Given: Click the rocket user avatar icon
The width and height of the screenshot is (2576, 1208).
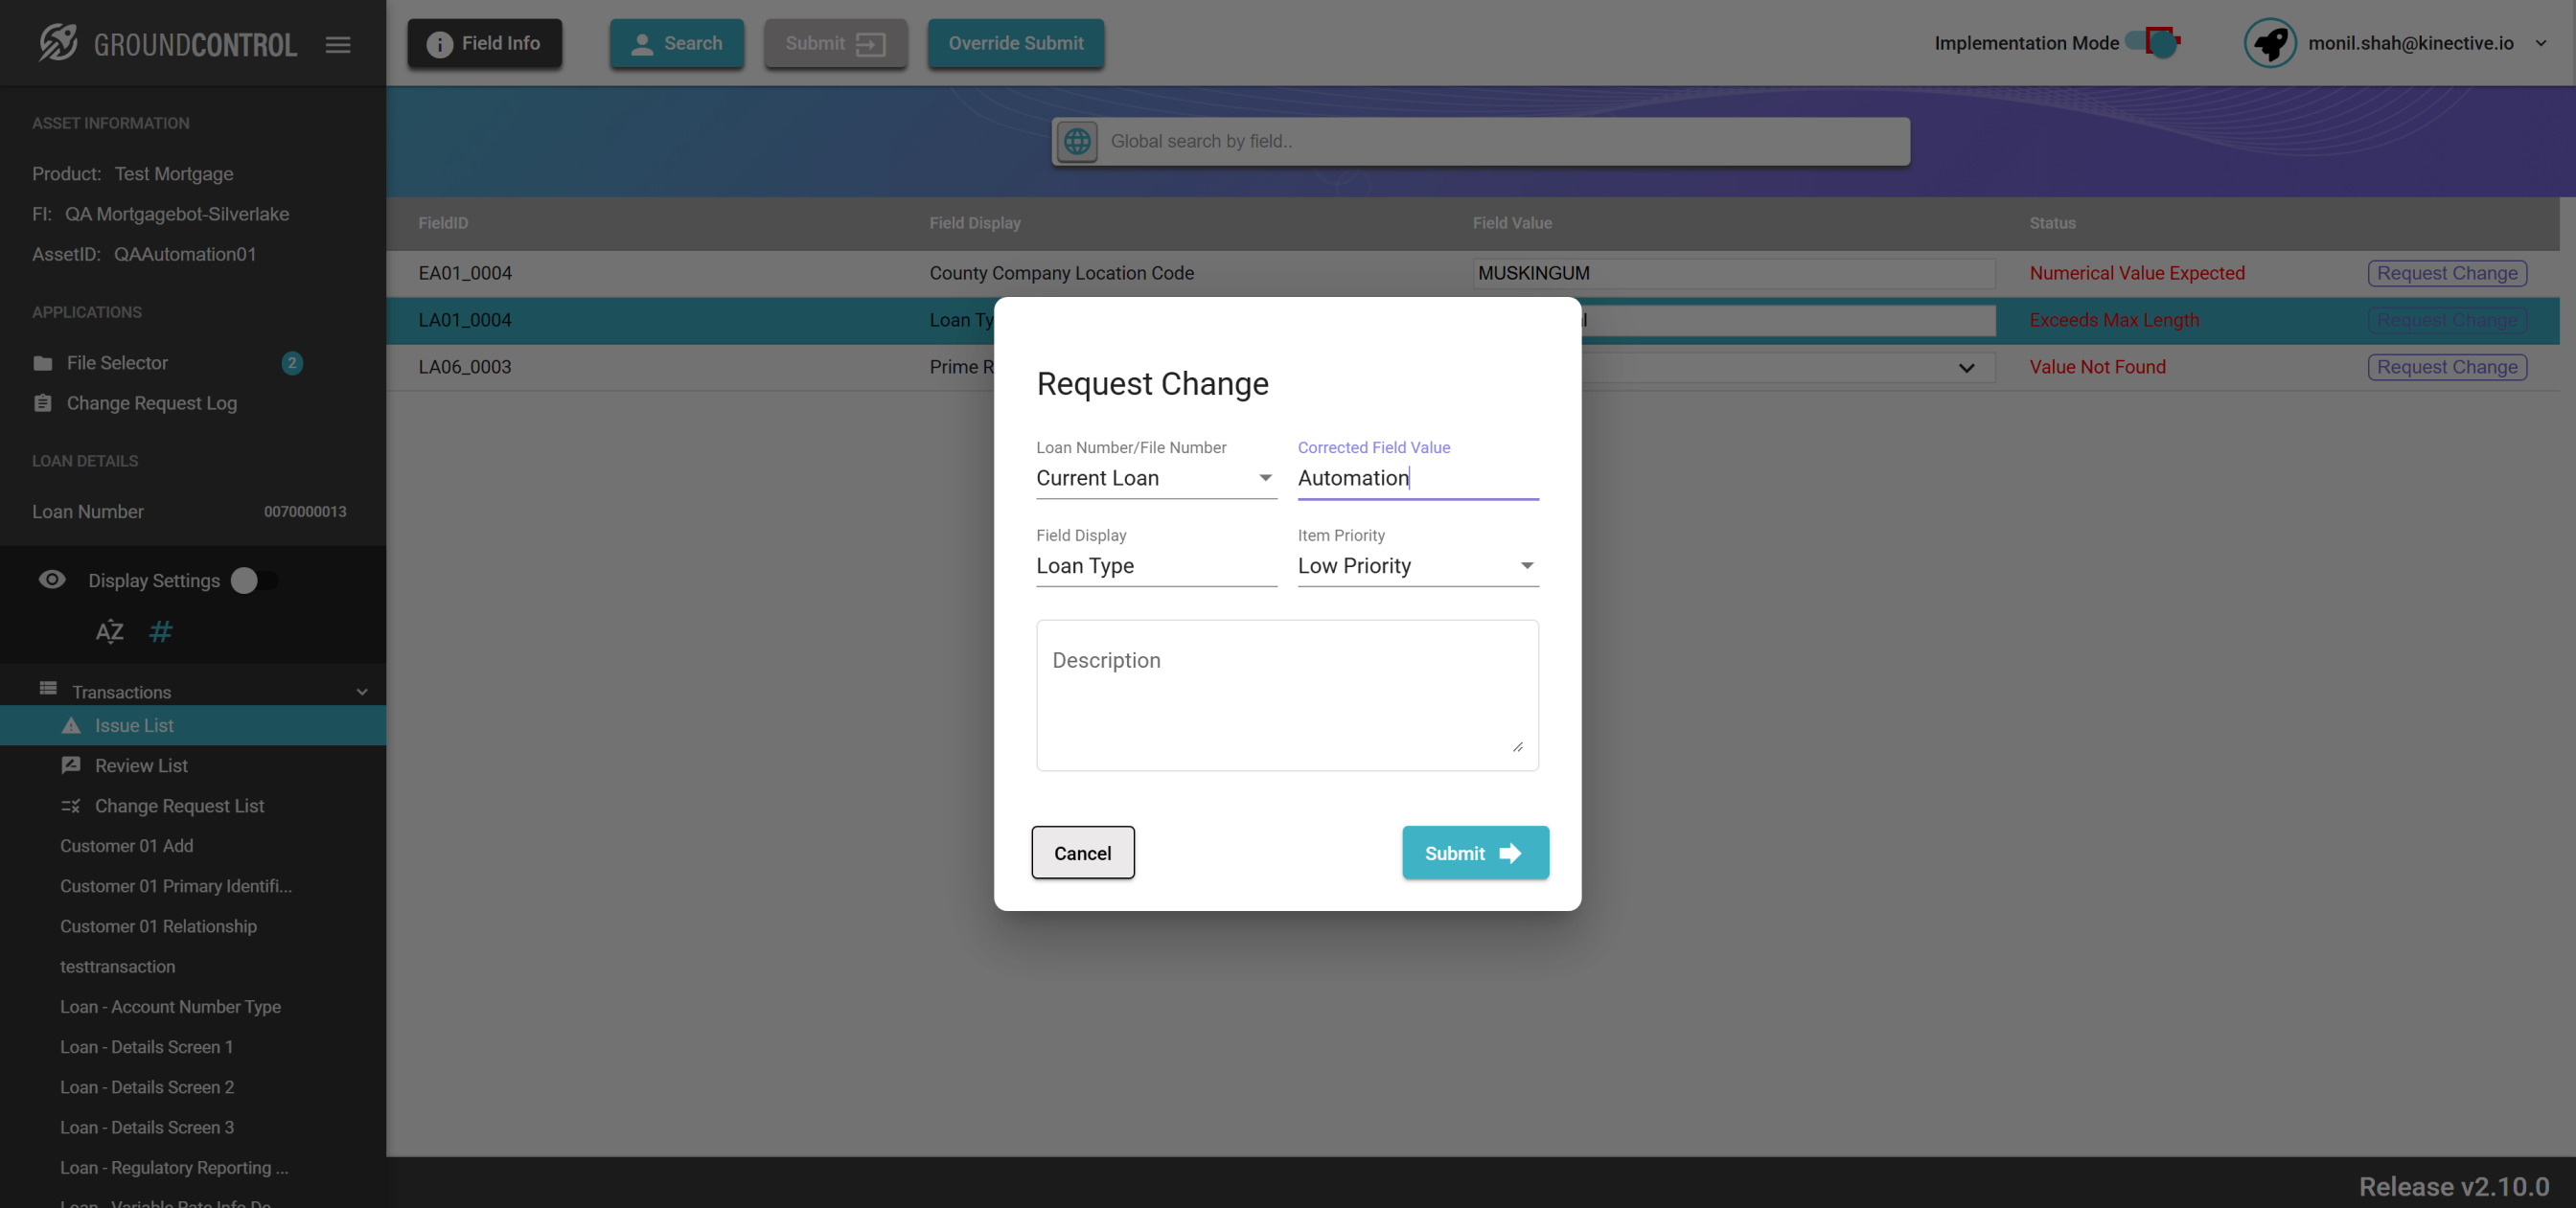Looking at the screenshot, I should [2269, 43].
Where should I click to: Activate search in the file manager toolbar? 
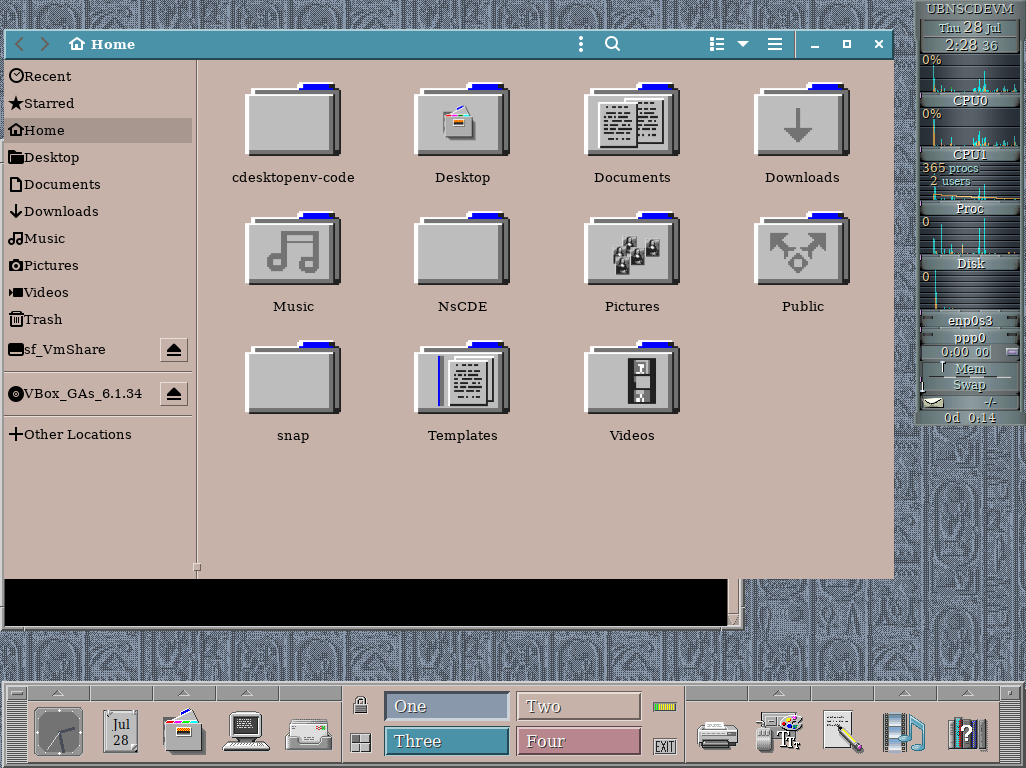(x=612, y=44)
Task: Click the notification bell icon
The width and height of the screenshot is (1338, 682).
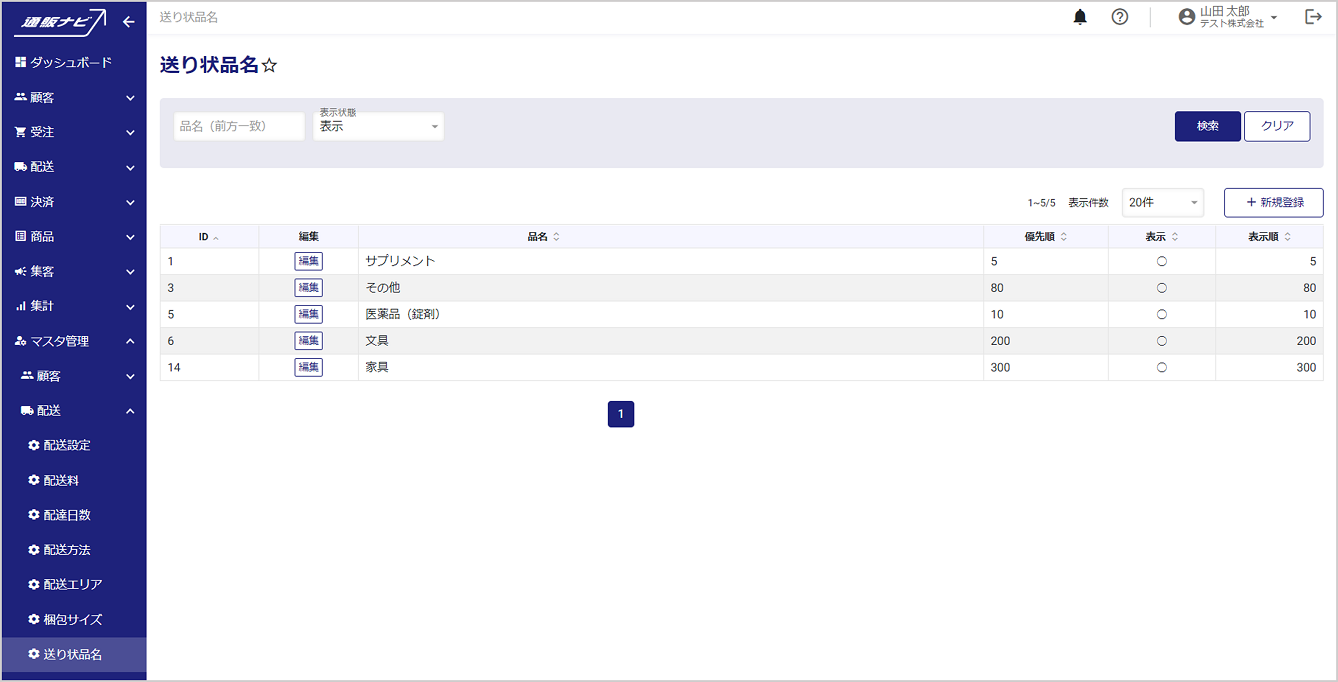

┄┄┄┄┄┄

_Aim of the exercise:_
Find every line in the entries above that contains the word "height", matching case exactly, and copy each of those lines.

_Full response:_
The width and height of the screenshot is (2576, 1208).
The width and height of the screenshot is (1338, 682).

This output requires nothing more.